··· Excerpt to read ···

Now you can 3D print clay, cookie dough - or solid rocket fuel (w/video)

(Nanowerk News) It's now possible to 3D print extremely viscous materials, with the consistency of clay or cookie dough with fine precision, thanks to work done at Purdue University (Additive Manufacturing, "3D printing of extremely viscous materials using ultrasonic vibrations"). This development may soon allow the creation of customized ceramics, solid rockets, pharmaceuticals, biomedical implants, foodstuffs, and more.
"It’s very exciting that we can print materials with consistensies that no one’s been able to print." says Emre Gunduz, assistant research professor in the School of Mechanical Engineering. "We can 3D print different textures of food; biomedical implants, like dental crowns made of ceramics, can be customized. Pharmacies can 3D print personalized drugs, so a person only has to take one pill, instead of 10."
By applying high-amplitude ultrasonic vibrations to the nozzle of the 3D printer itself, the Purdue team was able to solve a problem that has bedeviled manufacturers for years.
Most proposed solutions to this problem involve changing the composition of the materials themselves, but the Purdue team took a completely different approach.

··· Data for analysis ···

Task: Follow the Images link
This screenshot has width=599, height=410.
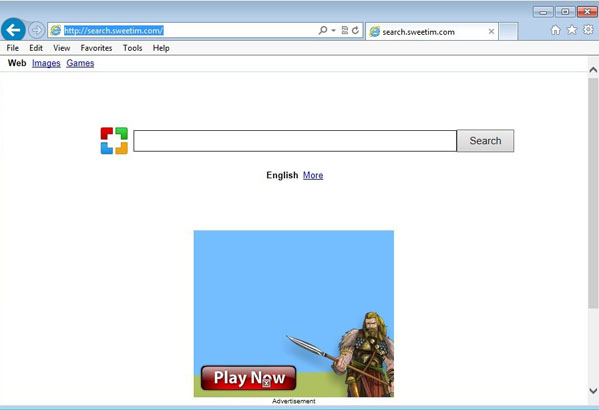Action: (x=46, y=63)
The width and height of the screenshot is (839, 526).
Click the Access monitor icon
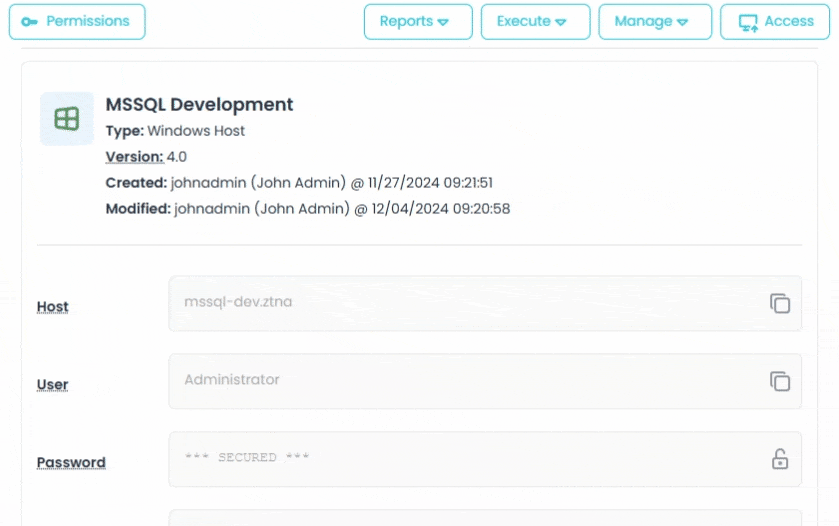tap(747, 22)
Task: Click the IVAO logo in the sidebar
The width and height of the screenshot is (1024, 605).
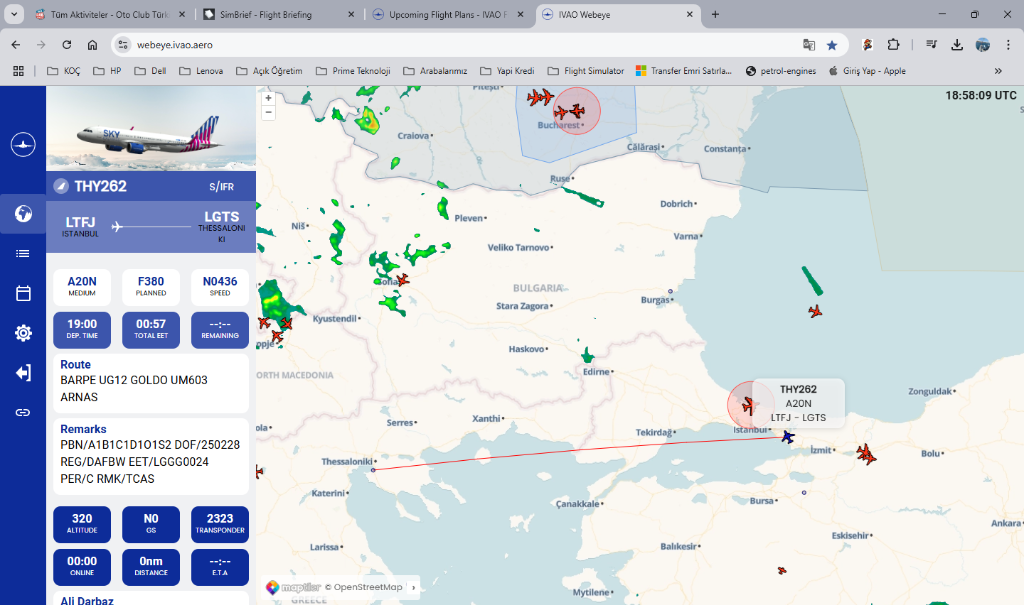Action: [x=23, y=145]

···

» **Your goal**:
Please copy out the full news item above on 3D printing extremely viscous materials, word for word.

» **Solution to the problem**:
Now you can 3D print clay, cookie dough - or solid rocket fuel (w/video)

(Nanowerk News) It's now possible to 3D print extremely viscous materials, with the consistency of clay or cookie dough with fine precision, thanks to work done at Purdue University (Additive Manufacturing, "3D printing of extremely viscous materials using ultrasonic vibrations"). This development may soon allow the creation of customized ceramics, solid rockets, pharmaceuticals, biomedical implants, foodstuffs, and more.
"It’s very exciting that we can print materials with consistensies that no one’s been able to print." says Emre Gunduz, assistant research professor in the School of Mechanical Engineering. "We can 3D print different textures of food; biomedical implants, like dental crowns made of ceramics, can be customized. Pharmacies can 3D print personalized drugs, so a person only has to take one pill, instead of 10."
By applying high-amplitude ultrasonic vibrations to the nozzle of the 3D printer itself, the Purdue team was able to solve a problem that has bedeviled manufacturers for years.
Most proposed solutions to this problem involve changing the composition of the materials themselves, but the Purdue team took a completely different approach.